### 问题
根据下面这段关于无线多跳网络覆盖研究的文本，传统的无线多跳网络覆盖问题以什么为目标？

基于干扰模型的无线多跳网络覆盖关键技术研究

With the rapid wireless communication technology advances, wireless multihop networks have taken the latest consideration in the current scientists. In wireless multihop networks, the efficient network sensing area coverage and topology control are the major issues. Traditionally, the obejective of coverage problems in wireless multihop networks is to find a minimum set of nodes to maintain the coverage by the capacity of their sensing range. Indeed, it constructs a minimum nodes' coverage, but lack of considering the minimum nodes' conectivity during transmission. In this project, according to the previous research on the minimum connected nodes coverage problem, we focus on the coverage problems with the consideration on the connectivity and latency scheduling. Theoretically, the project focuses on the design of satisfaction on both coverage and connectivity algorithms in wireless multihop networks. It will consider from the theoretical model to pratical model. And we try to make the break through in the minimum connected nodes coverage and minimum connected latency nodes coverage algorithm design.

随着无线通信科技的进步，无线多跳网络成为目前科学家所关注的一个核心问题。在无线多跳网络中，高效网络监测区域的覆盖和拓扑控制是无线多跳网络的关键性问题之一。 传统的无线多跳网络覆盖问题，是单一的以参考监测半径来设计最小结点覆盖为目标的。虽然创建了最小的结点覆盖结构，却忽视了构建结点的连通性问题即最小结点连通。本项目针对这一问题，基于前期对满足最小结点覆盖且满足结点传输的连通性的研究基础上，对于满足覆盖且满足无干扰的连通性、延迟调度等问题进行深入的研究。 理论上, 本项目致力于设计满足覆盖和连通等问题的无线多跳网络算法, 从理论模型向实际模型转化, 在设计满足覆盖的无干扰的结点连通性和延迟调度算法方面取得突破.

随着无线通信科技的进步，无线多跳网络成为目前科学家所关注的一个核心问题。在无线多跳网络中，高效网络监测区域的覆盖和拓扑控制是无线多跳网络的关键性问题之一。传统的无线多跳网络覆盖问题，是单一的以参考监测半径来设计最小结点覆盖为目标的。虽然创建了最小的结点覆盖结构，却忽视了构建结点的连通性问题即最小结点连通。本项目针对这一问题，主要研究了最大独立集，以及双向连通支配集的构建问题，以及无线多跳网络的不完美栅栏覆盖算法设计、无干扰的栅栏覆盖算法设计、移动传感器节点的扫描覆盖算法设计等一系列问题，在设计上力图满足覆盖的无干扰的节点能量和延迟调度算法方面取得突破.

### 展示材料
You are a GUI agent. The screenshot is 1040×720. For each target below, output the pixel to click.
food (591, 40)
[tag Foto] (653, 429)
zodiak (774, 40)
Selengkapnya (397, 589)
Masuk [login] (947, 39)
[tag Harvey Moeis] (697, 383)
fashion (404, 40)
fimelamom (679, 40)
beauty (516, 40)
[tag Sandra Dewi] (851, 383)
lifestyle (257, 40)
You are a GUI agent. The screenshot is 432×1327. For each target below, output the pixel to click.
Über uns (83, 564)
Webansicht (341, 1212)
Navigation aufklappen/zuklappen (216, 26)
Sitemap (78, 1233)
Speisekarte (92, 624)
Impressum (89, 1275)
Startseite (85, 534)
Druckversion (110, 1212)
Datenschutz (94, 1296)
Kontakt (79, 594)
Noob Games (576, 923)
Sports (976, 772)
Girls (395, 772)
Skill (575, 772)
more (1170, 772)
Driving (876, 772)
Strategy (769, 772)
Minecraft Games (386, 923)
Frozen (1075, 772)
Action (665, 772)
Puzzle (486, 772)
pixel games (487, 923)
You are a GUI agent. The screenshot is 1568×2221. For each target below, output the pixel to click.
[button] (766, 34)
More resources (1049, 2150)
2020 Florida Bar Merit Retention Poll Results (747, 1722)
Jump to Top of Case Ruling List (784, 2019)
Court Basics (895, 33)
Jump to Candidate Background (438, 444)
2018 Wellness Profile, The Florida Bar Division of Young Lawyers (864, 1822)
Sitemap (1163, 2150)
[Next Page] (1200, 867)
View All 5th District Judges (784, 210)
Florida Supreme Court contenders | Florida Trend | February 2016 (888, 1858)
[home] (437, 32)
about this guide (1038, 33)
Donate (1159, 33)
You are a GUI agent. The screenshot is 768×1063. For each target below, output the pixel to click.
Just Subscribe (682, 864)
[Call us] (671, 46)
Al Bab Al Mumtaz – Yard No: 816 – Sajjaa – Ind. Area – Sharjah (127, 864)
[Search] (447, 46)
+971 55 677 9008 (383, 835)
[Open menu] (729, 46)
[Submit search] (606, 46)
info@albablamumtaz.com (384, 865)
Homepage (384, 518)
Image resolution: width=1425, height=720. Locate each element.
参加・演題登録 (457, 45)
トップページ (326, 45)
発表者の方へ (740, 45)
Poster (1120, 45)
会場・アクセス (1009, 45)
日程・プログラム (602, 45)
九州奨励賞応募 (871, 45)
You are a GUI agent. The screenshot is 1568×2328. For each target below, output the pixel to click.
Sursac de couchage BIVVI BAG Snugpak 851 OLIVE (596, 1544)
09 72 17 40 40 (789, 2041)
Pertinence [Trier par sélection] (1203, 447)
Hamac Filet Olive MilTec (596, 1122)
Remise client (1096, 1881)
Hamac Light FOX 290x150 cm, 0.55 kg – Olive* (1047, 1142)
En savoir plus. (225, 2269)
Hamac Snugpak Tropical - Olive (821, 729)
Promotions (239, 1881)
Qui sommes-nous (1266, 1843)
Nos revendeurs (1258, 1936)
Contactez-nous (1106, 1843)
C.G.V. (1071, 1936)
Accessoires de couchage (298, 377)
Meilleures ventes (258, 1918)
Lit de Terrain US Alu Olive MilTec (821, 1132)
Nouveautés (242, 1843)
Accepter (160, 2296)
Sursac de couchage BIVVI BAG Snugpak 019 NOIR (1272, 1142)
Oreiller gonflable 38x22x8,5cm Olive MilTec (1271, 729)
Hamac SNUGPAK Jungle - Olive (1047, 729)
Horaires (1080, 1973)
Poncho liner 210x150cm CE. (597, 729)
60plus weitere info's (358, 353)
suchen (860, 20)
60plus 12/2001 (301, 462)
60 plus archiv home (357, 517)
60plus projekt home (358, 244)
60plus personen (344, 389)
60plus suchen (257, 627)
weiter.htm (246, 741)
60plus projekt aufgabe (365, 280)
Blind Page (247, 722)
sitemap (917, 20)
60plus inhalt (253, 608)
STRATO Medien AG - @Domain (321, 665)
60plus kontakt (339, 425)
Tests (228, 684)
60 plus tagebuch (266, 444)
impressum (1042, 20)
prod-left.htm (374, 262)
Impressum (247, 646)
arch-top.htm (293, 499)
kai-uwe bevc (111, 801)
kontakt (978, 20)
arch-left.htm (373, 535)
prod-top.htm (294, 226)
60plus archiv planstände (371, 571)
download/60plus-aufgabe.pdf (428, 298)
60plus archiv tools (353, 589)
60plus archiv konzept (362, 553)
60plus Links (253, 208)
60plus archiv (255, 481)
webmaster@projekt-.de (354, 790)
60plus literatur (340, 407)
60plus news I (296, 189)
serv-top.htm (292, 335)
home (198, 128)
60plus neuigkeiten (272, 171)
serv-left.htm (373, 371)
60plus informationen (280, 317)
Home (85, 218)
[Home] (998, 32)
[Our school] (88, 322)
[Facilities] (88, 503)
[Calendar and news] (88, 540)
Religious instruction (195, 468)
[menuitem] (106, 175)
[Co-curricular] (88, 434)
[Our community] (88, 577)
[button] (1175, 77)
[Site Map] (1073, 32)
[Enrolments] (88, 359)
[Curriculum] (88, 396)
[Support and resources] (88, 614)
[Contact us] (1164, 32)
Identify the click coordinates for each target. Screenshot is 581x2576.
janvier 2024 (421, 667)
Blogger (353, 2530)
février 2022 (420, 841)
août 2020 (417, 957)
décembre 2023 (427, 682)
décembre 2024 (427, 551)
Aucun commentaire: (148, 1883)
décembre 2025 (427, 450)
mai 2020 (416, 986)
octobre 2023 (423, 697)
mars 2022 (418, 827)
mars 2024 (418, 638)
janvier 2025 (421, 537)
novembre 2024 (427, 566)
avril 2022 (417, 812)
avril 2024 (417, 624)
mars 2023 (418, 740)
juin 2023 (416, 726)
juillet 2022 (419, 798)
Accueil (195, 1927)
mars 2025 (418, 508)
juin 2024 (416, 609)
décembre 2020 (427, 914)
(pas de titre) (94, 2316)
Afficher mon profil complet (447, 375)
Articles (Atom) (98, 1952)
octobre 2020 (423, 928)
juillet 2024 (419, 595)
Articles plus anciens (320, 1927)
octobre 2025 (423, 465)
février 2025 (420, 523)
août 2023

### 问题解答
以参考监测半径来设计最小结点覆盖为目标。